TASK PROMPT ▸
Transcribe the listing in full. Keep every line exactly as it stands.

DATA PROVIDED ▸
________
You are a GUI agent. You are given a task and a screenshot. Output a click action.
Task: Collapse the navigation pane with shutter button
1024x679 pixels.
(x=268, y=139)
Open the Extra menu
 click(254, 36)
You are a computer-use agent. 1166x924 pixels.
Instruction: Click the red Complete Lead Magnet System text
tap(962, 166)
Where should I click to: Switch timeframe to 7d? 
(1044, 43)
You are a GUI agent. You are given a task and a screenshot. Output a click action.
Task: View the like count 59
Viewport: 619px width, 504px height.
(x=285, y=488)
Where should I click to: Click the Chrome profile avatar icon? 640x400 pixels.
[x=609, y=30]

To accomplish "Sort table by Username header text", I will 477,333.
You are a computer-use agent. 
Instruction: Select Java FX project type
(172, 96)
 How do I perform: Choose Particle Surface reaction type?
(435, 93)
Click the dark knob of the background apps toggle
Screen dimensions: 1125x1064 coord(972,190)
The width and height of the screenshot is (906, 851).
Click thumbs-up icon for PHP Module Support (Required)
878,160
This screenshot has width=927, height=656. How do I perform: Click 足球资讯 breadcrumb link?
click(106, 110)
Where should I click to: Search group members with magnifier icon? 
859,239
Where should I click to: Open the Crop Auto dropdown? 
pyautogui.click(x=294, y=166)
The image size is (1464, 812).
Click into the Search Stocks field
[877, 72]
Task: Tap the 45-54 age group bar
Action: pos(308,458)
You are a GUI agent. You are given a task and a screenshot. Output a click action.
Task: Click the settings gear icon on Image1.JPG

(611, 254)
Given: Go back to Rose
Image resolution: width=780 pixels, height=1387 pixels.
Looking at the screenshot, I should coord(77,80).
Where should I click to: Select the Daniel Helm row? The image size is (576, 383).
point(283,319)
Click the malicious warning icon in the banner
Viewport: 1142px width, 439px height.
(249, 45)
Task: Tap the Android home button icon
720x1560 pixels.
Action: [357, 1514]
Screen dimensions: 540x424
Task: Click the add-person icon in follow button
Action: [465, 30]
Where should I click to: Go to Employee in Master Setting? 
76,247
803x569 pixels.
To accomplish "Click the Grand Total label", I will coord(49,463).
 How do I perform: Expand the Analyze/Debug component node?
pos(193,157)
________
FINISHED EXERCISE ▸
You are a GUI agent. You are given a task and a screenshot. Output a click action.
Task: Collapse the navigation pane with shutter button
1024x679 pixels.
(x=268, y=139)
Open the Extra menu
 click(254, 36)
You are a computer-use agent. 1166x924 pixels.
Instruction: Click the red Complete Lead Magnet System text
tap(962, 166)
Where should I click to: Switch timeframe to 7d? 
(1044, 43)
You are a GUI agent. You are given a task and a screenshot. Output a click action.
Task: View the like count 59
Viewport: 619px width, 504px height.
(x=285, y=488)
Where should I click to: Click the Chrome profile avatar icon? 640x400 pixels.
[x=609, y=30]

To accomplish "Sort table by Username header text", I will 477,333.
You are a computer-use agent. 
Instruction: Select Java FX project type
(172, 96)
 How do I perform: Choose Particle Surface reaction type?
(435, 93)
Click the dark knob of the background apps toggle
Screen dimensions: 1125x1064 coord(972,190)
The width and height of the screenshot is (906, 851).
Click thumbs-up icon for PHP Module Support (Required)
878,160
This screenshot has width=927, height=656. How do I perform: Click 足球资讯 breadcrumb link?
click(106, 110)
Where should I click to: Search group members with magnifier icon? 
859,239
Where should I click to: Open the Crop Auto dropdown? 
pyautogui.click(x=294, y=166)
The image size is (1464, 812).
Click into the Search Stocks field
[877, 72]
Task: Tap the 45-54 age group bar
Action: pos(308,458)
You are a GUI agent. You are given a task and a screenshot. Output a click action.
Task: Click the settings gear icon on Image1.JPG

(611, 254)
Given: Go back to Rose
Image resolution: width=780 pixels, height=1387 pixels.
Looking at the screenshot, I should coord(77,80).
Where should I click to: Select the Daniel Helm row? The image size is (576, 383).
point(283,319)
Click the malicious warning icon in the banner
Viewport: 1142px width, 439px height.
(249, 45)
Task: Tap the Android home button icon
720x1560 pixels.
Action: [357, 1514]
Screen dimensions: 540x424
Task: Click the add-person icon in follow button
Action: [465, 30]
Where should I click to: Go to Employee in Master Setting? 
76,247
803x569 pixels.
To accomplish "Click the Grand Total label", I will coord(49,463).
 How do I perform: Expand the Analyze/Debug component node?
pos(193,157)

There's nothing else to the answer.